§ REQUIREMENTS:
- 1) Answer these questions about the bulletin on film websites:
(a) What issue number does the bulletin carry?
(b) What is the name of the company run by James Franklin and Kieran Masterton?
(c) For how long have James and Kieran been building film websites?
- 2) Copy the listing word for word, starting at the line that contains "Open the Todos los objetos de Access dropdown" and ending at the last line of the listing. Leave out the pictures.

§ DOCUMENT TEXT:
#####

THE DISTRIBUTION BULLETIN ISSUE #26

YOUR WEBSITE SUCKS!

How much is your website costing you in lost opportunities, supporters, revenue, and impact?

Your website can enable you to maximize your film’s distribution.  It can also help you build a powerful personal audience and have a sustainable career. Unfortunately, few independent filmmakers understand the importance of having an effective website let alone how to build and maintain a great site.


“Independent film websites are frankly dreadful and getting worse” is the latest assessment of an expert with a broad awareness of such sites. “They lack appropriate tone, goals, direction, voice, content, usability-–the list goes on.”


Filmmakers are constantly asking me to point them to exemplary websites but there are fewer and fewer I can recommend. So I reached out to
James Franklin, one of the world’s leading creators of independent film websites, and asked him to write a Distribution Bulletin on how not to design a website and how to fix the one you have (see also How Not to Negotiate a Distribution Deal). James and his teammate, Kieran Masterton, have been building film websites for over ten years. Their company, Assemble, has done exceptional work for a host of independent features and documentaries, including CITIZENFOUR, Virunga, It Follows, The Square, Cartel Land, Dirty Wars, and How to Survive a Plague.

#####

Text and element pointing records
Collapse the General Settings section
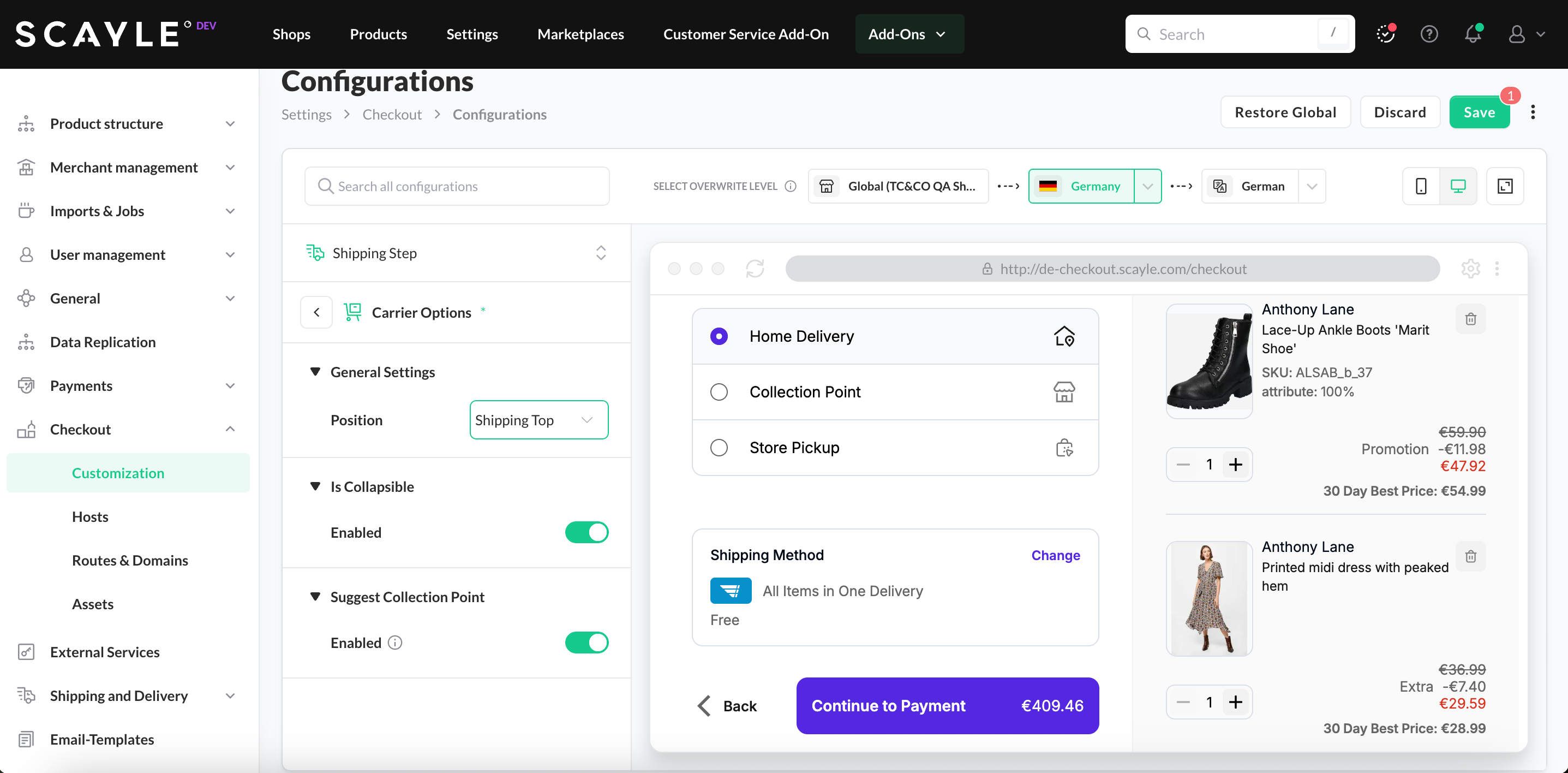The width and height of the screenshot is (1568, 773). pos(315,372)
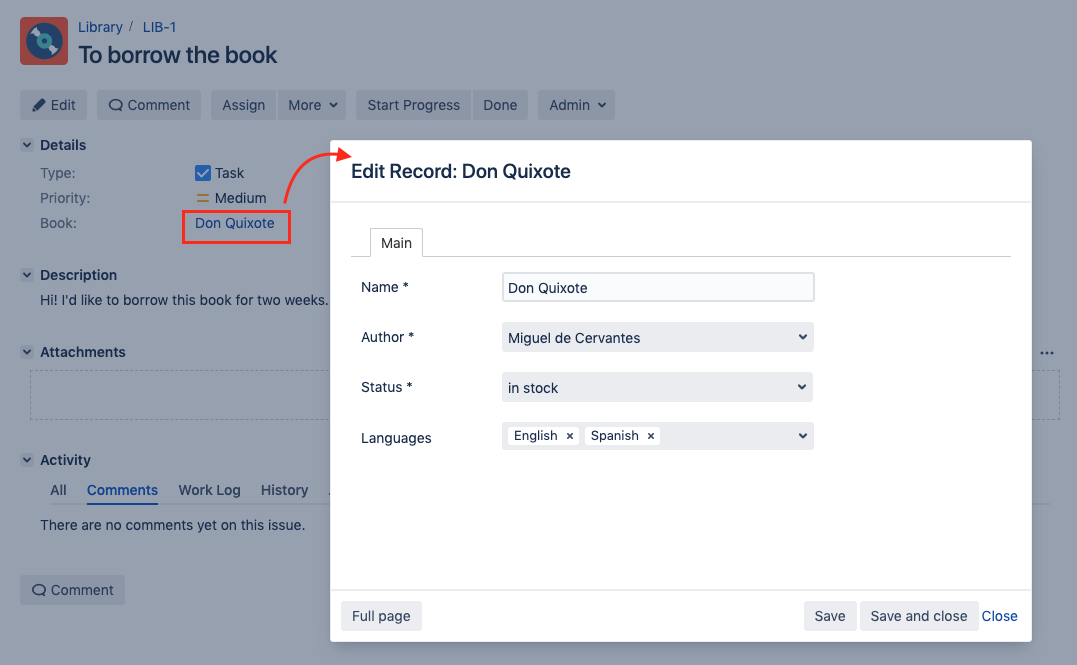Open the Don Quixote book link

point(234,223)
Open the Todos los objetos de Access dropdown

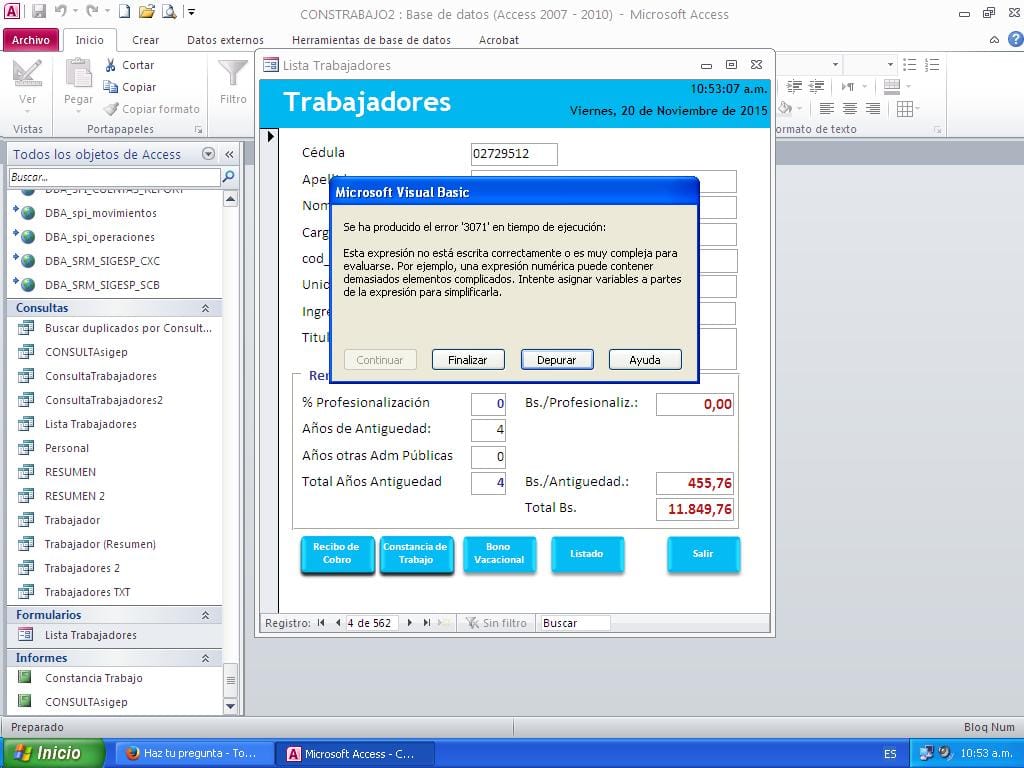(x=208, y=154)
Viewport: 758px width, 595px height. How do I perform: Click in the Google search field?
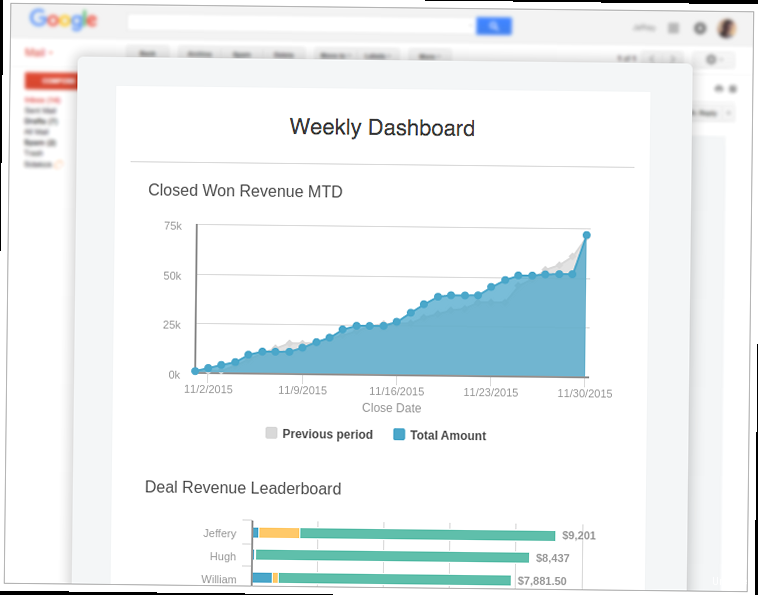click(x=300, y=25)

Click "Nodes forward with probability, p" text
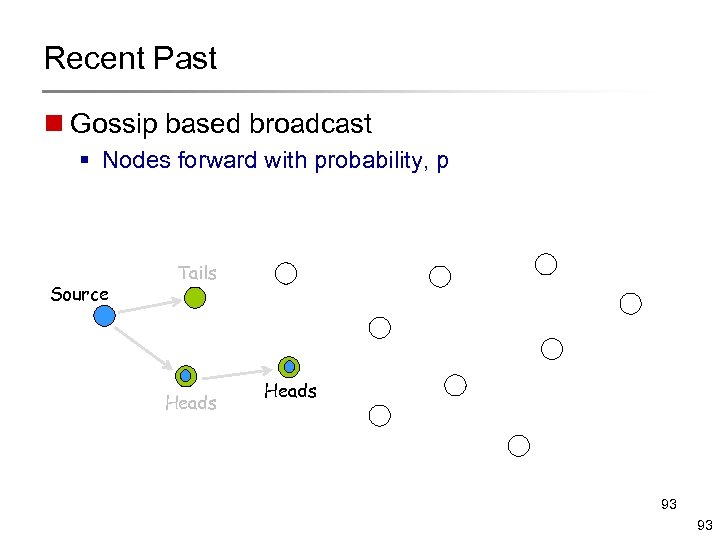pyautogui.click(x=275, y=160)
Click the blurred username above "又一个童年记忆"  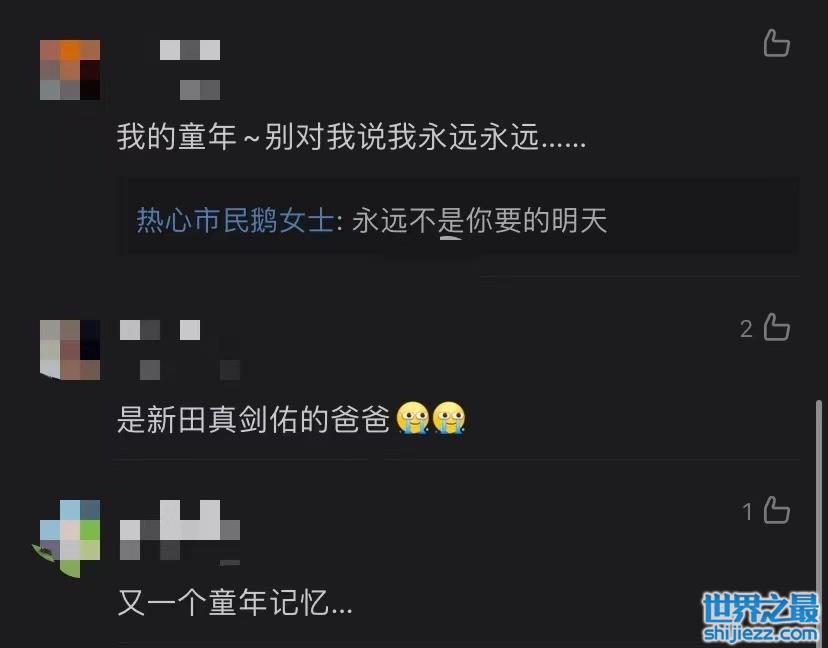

#####

§ THE SOLUTIONS:
- 1)
(a) Issue #26
(b) Assemble
(c) Over ten years

- 2)
Open the Todos los objetos de Access dropdown

(x=208, y=154)
Viewport: 758px width, 595px height. How do I perform: Click in the Google search field?
click(x=300, y=25)

Click "Nodes forward with probability, p" text
pyautogui.click(x=275, y=160)
Click the blurred username above "又一个童年记忆"  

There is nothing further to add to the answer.